# New here not so new to aquariums



## duzzy (Feb 9, 2008)

Hi there,

I am Darren, new to the forum not an expert but not so new to fish.

my wife and I just moved and are in the process of re-setting up our angel tank. We decided to have a real good go at planting the tank and getting them establised before stocking. Our tank is 130 litre (32 gallon) 600mm wide 600mm high and 350mm deep I have earthy colored gravel 3-5mm in diametre to which I will add/subsitute some Aquaclay ground. Currently soaking and boiling some mopano driftwood to leech some tannins. Have a few questions

Thinking about using a DIY CO2 system and was wondering if it makes a noticable difference to plants? and do i run it 24/7?

What are some good plants that will give great effect in an amazon type setup? (dont need to be strictly amazonian)

Keeping in mind all suggested items must be avail in Australia.

Hoping to stock it with 2-4 angels (2 will be removed after pairing) and 10-15 Rummy nosed tetras. Also after a loach/cat (sucking cat maybe) or something with very striking black and whit bands and does not grow too big just for some added interest as part of the clean up crew.

and also after a site that has great pics of amazon type setups...to give me some ideas.

Thanks in advance

Regards Darren

P.S.

Here are the plants we like (may not have all these)


Glossostigma elatinoides
Eleocharis parvula Hair Grass
Echinodorus tenellus Pygmy chain sword
Weeping moss
Christmas moss
java moss

Hydrocotyle verticillata Whorled/Marsh Pennywort
Microsorum pteropus 'Windelov' Java Fern (Crested Jave Fern)
Anubias afzelii
Anubias Nano
Didiplis diandra Blood star grass

Microsorum pteropus Java Fern
Anubias barteri Giant Anubias
Anubias barteri 'coffeefolia' Coffee Leaf Anubias
Lobelia cardinalis

Crinson sails amazon sword
Blyxa echinosperma Bamboo Plant
Myriophyllum aquaticum Brazilian Millfoil
Myriophyllum matogrossensis Red Stem Millfoil
Myriophyllum hippuroides Western Millfoil


----------



## lauraleellbp (Jan 31, 2008)

These are 2 of the more comprehensive plant guides I've found:

PlantGeek

Dennerle


----------



## duzzy (Feb 9, 2008)

thanks Laurel, had found the plant geek but the other is new


----------



## lauraleellbp (Jan 31, 2008)

You're very welcome!

Here's few more of my favs:

Steve Hampton's site

Aquatic Eden

Aquatic Plant Resources


----------



## lauraleellbp (Jan 31, 2008)

You're very welcome!

Here's few more of my favs:

Steve Hampton's site

Aquatic Eden

Aquatic Plant Resources

What's your lighting? (And I'm not a CO2-er myself, but I hear everywhere that pressurized CO2 kicks butt over DIY; less mess, easier to control, more predictable, etc)


----------



## duzzy (Feb 9, 2008)

Hi Laurel, 

I have at the moment 2x20w fluros but in the next two weeks getting t5 lighting and as for co2 i will use DIY until cashflow increases lol 

Regards Darren


----------



## lauraleellbp (Jan 31, 2008)

Sorry bout the double post- guess my "edit" button did something funny? lol

What plants you get is very dependent on how much lighting you have. How much wattage will you have and what kelvin rating on your new bulbs?


----------



## duzzy (Feb 9, 2008)

Here they are here 2 globes 10000k each i think http://cgi.ebay.com.au/2FT-Double-T...ryZ20754QQssPageNameZWDVWQQrdZ1QQcmdZViewItem


----------



## lauraleellbp (Jan 31, 2008)

OK so that's 48w of T5 lighting for a 32gallon tank, that puts you at 1.5 watts per gallon which equals a low light tank. Look for "low light" plants when you're making your species selections. 10,000k are good bulbs. 

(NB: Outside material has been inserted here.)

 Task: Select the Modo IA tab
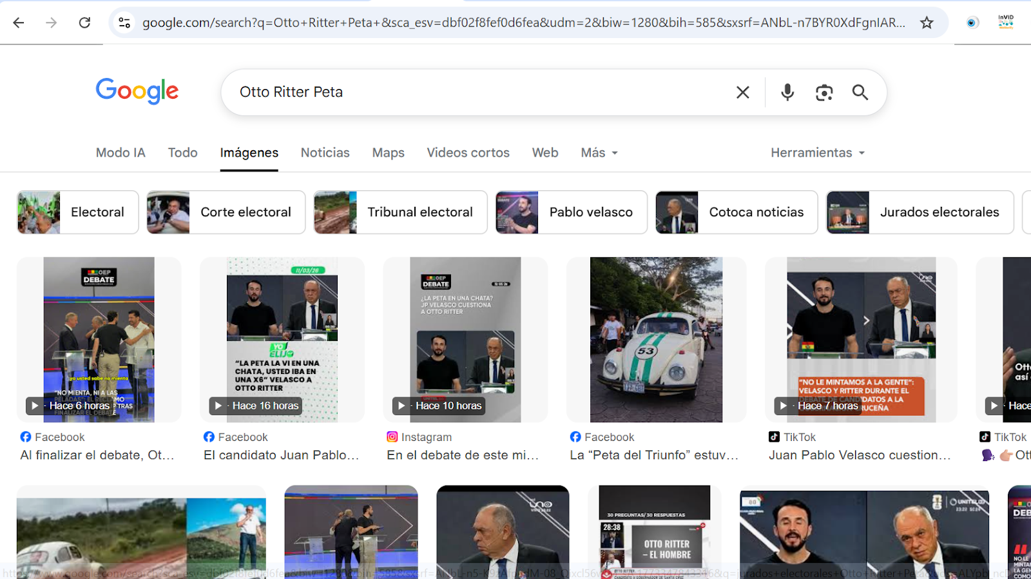[x=120, y=153]
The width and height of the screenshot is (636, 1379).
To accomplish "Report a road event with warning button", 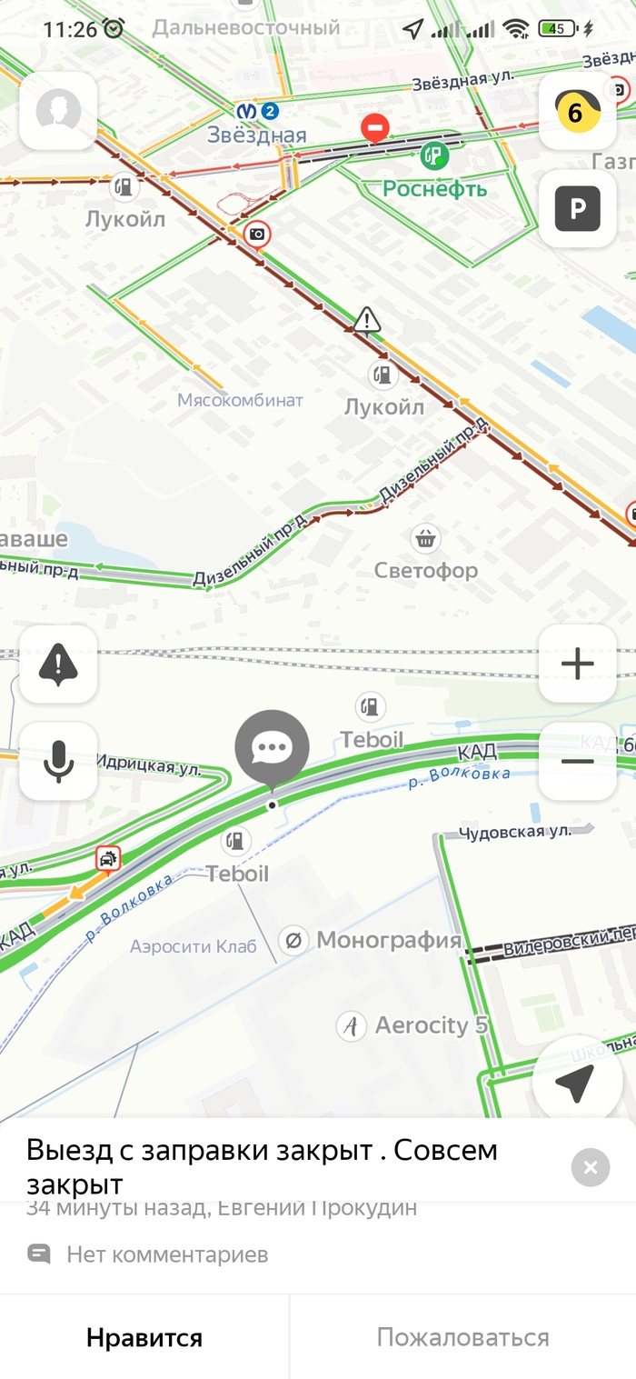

If you're wanting South American plants, swords (Echinodorus sp.), Vallisnerias, Bacopa, and weeping moss are a few I recognize off the bat in your list of plants. Crypts, java moss and java ferns, and anubias would probably do well, too. Make sure you have a few fast-growing stem plants like water wisteria from the getgo to be sure you out-compete algae.

You don't need CO2 in a low light tank, but it won't hurt. Keep the questions coming! lol


----------



## duzzy (Feb 9, 2008)

damn i thought that would put me in the high light range lol can I get bigger globes?


----------



## duzzy (Feb 9, 2008)

would putting 4 of those globes put me up higher?


----------



## duzzy (Feb 9, 2008)

laurel how about these? http://cgi.ebay.com.au/600MM-Long-A...ryZ20754QQssPageNameZWDVWQQrdZ1QQcmdZViewItem


----------



## lauraleellbp (Jan 31, 2008)

No you can't put bigger globes to increase your light output for 2 reasons; 1- if you increased the wattage of the bulbs you use you'll damage your fixture; 2) if you increase the kelvin of your bulbs you'll end up out of the range that plants can use (kelvin really only refers to the light's color spectrum, not overall light output).

I personally would recommend staying just where you are in regards to lighting. Increasing your wattage will make your tank very high maintenance. There is still a very large selection of plants you can grow with 1.5 wpg, especially South American plants like swords and vals. These plants would do find without CO2 and would do even better with it even with your current wattage. I'd highly recommend you master the basics at this wattage; there's always time to increase the complexity of your setup and upgrade your wattage later?


----------



## duzzy (Feb 9, 2008)

cool thanks for that and the small stick is gone


----------



## lauraleellbp (Jan 31, 2008)




----------



## Sphearion (Jan 28, 2008)

I use a 4ft shop light over my 55 gallon so 80 watts total light (t12) gives me 1.45wpg low light tank... I do use diy co2 and in the last few weeks just since adding the 2nd 2litre bottle I have noticed a dramatic increase in plant growth. here are some that I successfully keep and are growing quickly in low-light with diyco2 and dosing flourish as per the bottle.

Hygrophila difformis - Water Wisteria
Microsorum pteropus - Java Fern
Sagittaria subulata - Dwarf Sagittaria
Lysimachia nummularia 'Aurea' - Money Wort
Vesicularia dubyana - Java Moss
Nymphoides aquatica - Banana Plant
Egeria densa - Anachris

Not sure how many would fit into a South American theme.. but its an idea.. also the plantfinder here and the plantguide at plantgeek.net is a good help for locating lowlight plants


----------